**PROBLEM**
Scan the listing below and copy every line holding "grid".
+===+
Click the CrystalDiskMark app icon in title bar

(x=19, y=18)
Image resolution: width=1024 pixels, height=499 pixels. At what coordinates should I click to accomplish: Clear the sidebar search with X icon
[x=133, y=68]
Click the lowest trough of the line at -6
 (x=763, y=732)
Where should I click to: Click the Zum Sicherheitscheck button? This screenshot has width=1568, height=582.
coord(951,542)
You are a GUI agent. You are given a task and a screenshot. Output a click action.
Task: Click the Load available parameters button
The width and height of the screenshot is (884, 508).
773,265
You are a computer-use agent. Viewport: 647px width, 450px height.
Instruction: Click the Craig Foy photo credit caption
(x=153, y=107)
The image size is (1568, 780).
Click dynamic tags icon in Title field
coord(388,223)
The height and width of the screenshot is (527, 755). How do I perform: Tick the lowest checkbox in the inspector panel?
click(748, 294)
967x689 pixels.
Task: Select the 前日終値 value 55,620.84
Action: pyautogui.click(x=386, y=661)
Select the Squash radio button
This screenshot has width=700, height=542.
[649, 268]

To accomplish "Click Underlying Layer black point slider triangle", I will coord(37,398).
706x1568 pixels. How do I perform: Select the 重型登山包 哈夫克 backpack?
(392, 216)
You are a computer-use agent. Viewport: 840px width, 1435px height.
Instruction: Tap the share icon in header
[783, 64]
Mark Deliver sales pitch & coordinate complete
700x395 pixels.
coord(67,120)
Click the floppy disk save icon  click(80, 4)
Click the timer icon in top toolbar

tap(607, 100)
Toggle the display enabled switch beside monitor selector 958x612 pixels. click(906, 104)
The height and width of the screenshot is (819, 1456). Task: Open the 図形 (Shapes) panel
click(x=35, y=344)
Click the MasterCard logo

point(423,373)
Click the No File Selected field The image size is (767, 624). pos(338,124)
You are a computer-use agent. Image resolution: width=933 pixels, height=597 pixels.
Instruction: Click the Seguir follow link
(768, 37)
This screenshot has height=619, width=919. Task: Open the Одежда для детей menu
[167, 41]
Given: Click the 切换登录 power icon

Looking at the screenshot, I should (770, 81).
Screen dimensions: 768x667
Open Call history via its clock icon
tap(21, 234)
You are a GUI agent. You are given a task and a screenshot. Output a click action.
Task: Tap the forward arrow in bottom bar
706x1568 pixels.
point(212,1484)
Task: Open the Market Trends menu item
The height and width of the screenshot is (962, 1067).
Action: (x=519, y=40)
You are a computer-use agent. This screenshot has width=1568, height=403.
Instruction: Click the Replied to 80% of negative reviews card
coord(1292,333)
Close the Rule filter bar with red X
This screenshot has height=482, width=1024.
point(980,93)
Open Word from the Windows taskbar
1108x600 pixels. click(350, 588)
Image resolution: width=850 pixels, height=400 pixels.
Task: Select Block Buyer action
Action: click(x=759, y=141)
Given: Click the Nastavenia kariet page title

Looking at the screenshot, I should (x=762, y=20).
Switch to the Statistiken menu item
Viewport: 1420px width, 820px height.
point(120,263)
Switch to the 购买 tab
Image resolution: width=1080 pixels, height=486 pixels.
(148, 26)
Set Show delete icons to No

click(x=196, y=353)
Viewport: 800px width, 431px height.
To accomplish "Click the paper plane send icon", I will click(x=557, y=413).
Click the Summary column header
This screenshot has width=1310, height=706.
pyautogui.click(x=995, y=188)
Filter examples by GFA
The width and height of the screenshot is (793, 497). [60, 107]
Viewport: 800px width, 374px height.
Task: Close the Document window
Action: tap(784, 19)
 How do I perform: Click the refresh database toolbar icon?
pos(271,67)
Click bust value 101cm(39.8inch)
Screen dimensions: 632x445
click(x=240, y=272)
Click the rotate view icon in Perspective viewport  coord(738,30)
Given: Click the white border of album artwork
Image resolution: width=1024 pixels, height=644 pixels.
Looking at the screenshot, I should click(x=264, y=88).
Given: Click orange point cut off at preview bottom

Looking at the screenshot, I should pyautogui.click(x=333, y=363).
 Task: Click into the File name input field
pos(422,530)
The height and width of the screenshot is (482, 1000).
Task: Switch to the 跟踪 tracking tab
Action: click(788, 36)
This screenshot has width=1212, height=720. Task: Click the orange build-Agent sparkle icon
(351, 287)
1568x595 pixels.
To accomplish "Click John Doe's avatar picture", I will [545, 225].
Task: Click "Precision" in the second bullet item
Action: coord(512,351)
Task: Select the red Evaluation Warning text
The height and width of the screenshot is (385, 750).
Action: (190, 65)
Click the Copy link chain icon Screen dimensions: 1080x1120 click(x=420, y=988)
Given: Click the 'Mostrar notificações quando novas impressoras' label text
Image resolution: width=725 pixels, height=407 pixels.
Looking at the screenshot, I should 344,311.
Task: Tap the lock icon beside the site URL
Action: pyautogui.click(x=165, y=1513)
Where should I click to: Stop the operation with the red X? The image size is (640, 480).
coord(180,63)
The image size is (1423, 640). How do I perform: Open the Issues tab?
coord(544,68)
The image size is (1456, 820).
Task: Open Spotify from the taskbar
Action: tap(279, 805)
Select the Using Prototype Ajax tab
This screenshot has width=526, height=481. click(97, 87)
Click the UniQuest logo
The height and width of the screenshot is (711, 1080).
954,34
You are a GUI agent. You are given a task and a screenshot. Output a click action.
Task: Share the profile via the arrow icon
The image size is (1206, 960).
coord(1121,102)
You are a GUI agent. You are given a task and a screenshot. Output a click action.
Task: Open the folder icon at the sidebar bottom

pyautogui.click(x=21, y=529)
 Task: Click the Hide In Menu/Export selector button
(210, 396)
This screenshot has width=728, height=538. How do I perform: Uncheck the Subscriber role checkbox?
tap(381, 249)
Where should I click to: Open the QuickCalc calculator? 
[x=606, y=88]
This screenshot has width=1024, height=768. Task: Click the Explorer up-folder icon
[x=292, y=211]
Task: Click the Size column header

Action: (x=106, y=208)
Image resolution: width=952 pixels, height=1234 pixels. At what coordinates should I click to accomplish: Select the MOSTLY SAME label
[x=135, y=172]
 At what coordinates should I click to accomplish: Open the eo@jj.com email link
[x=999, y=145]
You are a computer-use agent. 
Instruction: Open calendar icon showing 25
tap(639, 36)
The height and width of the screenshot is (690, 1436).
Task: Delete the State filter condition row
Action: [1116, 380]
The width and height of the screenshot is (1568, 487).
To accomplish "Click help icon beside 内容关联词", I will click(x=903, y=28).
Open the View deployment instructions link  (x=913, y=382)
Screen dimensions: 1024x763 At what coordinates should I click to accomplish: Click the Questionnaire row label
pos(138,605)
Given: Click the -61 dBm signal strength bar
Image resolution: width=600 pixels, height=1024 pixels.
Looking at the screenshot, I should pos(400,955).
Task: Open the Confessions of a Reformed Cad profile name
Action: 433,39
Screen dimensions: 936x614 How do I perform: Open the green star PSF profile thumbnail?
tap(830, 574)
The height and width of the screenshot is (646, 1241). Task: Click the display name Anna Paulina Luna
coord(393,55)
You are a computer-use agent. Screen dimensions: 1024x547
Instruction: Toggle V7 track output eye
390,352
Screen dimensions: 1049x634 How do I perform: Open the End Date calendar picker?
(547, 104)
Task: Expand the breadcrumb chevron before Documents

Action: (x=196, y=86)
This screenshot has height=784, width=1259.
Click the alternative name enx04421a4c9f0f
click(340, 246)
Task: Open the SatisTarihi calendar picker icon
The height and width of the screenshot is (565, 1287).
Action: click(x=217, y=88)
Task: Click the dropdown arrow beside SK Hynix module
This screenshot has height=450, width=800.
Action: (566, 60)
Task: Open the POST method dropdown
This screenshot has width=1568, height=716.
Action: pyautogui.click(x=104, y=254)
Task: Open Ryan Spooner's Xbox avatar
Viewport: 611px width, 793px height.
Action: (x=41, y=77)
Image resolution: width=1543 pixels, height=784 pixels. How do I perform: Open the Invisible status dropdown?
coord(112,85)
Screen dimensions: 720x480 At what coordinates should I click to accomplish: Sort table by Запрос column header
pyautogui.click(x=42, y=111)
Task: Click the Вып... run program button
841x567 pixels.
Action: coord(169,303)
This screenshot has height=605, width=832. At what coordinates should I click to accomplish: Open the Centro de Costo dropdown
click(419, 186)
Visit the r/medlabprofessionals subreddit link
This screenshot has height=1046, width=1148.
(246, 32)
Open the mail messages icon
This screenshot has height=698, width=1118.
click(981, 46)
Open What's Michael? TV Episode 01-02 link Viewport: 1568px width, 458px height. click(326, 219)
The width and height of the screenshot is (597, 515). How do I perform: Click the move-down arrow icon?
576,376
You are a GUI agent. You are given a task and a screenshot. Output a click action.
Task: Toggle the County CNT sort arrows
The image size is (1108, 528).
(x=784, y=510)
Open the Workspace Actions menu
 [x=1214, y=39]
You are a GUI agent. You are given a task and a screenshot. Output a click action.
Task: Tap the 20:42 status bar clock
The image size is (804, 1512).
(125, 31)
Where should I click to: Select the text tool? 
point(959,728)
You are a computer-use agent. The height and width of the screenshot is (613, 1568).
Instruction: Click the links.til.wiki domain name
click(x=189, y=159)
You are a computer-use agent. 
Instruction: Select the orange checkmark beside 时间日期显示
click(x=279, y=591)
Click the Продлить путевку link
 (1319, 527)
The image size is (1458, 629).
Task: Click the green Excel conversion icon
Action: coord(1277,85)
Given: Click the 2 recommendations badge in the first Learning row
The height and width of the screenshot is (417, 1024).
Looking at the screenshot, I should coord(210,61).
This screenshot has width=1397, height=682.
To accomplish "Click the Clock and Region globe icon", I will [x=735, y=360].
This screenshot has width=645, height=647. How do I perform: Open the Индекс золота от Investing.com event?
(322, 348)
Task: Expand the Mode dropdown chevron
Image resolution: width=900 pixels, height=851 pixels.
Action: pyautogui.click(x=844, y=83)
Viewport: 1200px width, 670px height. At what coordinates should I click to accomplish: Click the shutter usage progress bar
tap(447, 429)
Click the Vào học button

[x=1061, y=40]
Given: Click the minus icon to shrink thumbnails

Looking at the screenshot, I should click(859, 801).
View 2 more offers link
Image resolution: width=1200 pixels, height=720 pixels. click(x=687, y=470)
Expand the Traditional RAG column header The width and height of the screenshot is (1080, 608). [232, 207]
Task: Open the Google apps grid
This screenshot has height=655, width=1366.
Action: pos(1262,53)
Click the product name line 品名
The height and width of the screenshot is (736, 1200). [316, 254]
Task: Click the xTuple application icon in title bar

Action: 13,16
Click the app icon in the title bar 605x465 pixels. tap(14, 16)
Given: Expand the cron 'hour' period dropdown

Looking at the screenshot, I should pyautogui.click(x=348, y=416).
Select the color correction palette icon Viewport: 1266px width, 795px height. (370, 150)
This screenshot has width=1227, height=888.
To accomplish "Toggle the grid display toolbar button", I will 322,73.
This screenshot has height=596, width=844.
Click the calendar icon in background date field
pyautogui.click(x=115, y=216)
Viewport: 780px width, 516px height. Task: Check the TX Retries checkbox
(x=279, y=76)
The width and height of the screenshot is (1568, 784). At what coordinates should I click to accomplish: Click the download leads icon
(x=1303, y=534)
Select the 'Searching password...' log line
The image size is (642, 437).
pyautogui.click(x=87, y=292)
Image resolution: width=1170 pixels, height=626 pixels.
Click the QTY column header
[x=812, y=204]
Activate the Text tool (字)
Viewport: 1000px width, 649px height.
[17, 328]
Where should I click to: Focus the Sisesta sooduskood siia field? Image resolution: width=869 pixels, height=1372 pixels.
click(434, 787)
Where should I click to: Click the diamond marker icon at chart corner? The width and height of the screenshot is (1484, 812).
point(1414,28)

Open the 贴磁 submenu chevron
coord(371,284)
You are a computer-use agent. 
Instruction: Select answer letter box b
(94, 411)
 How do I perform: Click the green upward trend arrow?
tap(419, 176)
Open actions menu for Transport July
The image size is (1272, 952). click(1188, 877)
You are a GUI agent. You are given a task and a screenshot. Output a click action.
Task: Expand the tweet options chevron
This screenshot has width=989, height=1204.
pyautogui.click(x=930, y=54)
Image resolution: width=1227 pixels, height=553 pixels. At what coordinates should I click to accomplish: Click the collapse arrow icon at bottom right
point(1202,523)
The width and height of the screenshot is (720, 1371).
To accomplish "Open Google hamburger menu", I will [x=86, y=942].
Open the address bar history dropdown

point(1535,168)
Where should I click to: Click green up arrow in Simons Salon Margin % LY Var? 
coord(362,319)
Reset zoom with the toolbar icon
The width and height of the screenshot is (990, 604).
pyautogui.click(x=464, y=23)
+===+
**TASK ANSWER**
Task: Open the Google apps grid
To accomplish "Toggle the grid display toolbar button", I will 322,73.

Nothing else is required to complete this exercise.